而且杜若覺得自己應該不會遲鈍到一個男人對自己有意思都看不出來,他抱着自己的時候,她甚至能感覺他心跳有些急,這絕不是自己的錯覺。

難道是自己太保守,或許再來點兒猛的,至于怎麽猛,杜若撐着下巴對着水塘裏自己的倒影想了一會兒,忽的想出個主意來。

往那邊兒瞧了一眼,獵戶大哥正在種桃樹,今兒早上他們上山的時候,自己瞧見竹林子邊兒上有一棵山桃,雖已進了五月,卻因是山裏,氣候晚些,開了滿樹的桃花,重重疊疊的桃花瓣兒,簪在枝頭,一陣山風拂過,落了滿地桃花瓣,有些落在山溪中,美的如夢似幻,弄得自己在竹林邊兒上逗留許久,不舍離開,末了獵戶大哥幹脆把那棵山桃連根兒挖了,扛下來種在院子裏,讓自己随時都能看見。

杜若眨眨眼,看着那棵山桃,不知不覺就想到現代男人送花的手段,雖說他送的是一棵山桃樹,但出發點跟目的性是一樣的。

大約感受到杜若的目光,獵戶大哥擡頭看了過來,杜若深覺這是個大好時機,瞅準了,腳下一出溜栽進了水塘裏。

幾乎就在杜若落水的瞬間,獵戶大哥便到了,一伸手把從水裏把她撈了起來,杜若順勢兩個胳膊圈住他的脖頸,身子整個貼在他懷裏。

杜若能清晰感覺到獵戶大哥身上的熱度以及蓬勃的男性荷爾蒙随着有力的心跳,迸發了出來,他的氣息有些不穩。

杜若看着他低下頭湊近自己,幾乎快碰上自己,卻猛然把自己放了下來說了句:“我下山把皮子賣了。”轉身走了,那急切的身影,好像後頭有鬼追他一樣,怎麽看着都像落荒而逃。
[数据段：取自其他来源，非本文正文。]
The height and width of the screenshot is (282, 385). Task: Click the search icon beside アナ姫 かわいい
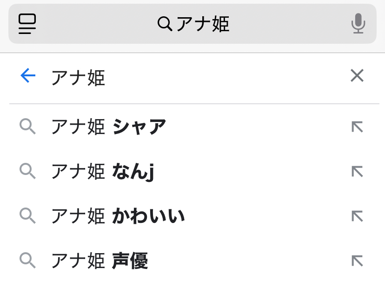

杜若郁悶之極,把辮子散開甩了甩,虧得自己弄的渾身都濕透了,早知道不費這勁兒了。

杜若去竈房裏提了桶水進屋洗澡換衣裳的時候,對着水桶照了照,怎麽看着也不像母夜叉,怎麽就把男人吓跑了呢。

杜若琢磨,莫非獵戶大哥有什麽毛病,還是說雖然四肢發達卻品格高尚,嫌棄自己是寡婦,不屑與自己茍合,也說不通,若不屑做什麽跑到這兒來當長工,難道幹活有瘾,世上有這樣的人嗎。

勾引無果,杜若極為不爽,自己都這樣了,男人還不買賬,簡直是自己作為女人的最大侮辱,杜若尋思着,是不是等獵戶大哥回來,直接問他,願不願意留下來,若不願意趁早滾蛋,若願意就痛快點兒。

杜若想的是好,可獵戶大哥卻沒回來,這一宿杜若也沒睡着,不時就扒着窗戶往外頭望望,其實入夜之後山裏黑的伸手不見五指,觸目所及都是黑漆漆的,哪能望見什麽,但杜若仍是一會兒就起來望一眼,一直到天亮也沒見着獵戶大哥回來。

杜若心裏郁悶之極,難道是自己昨天的行為把獵戶大哥吓到了,怕自己非禮他,所以不敢回來了。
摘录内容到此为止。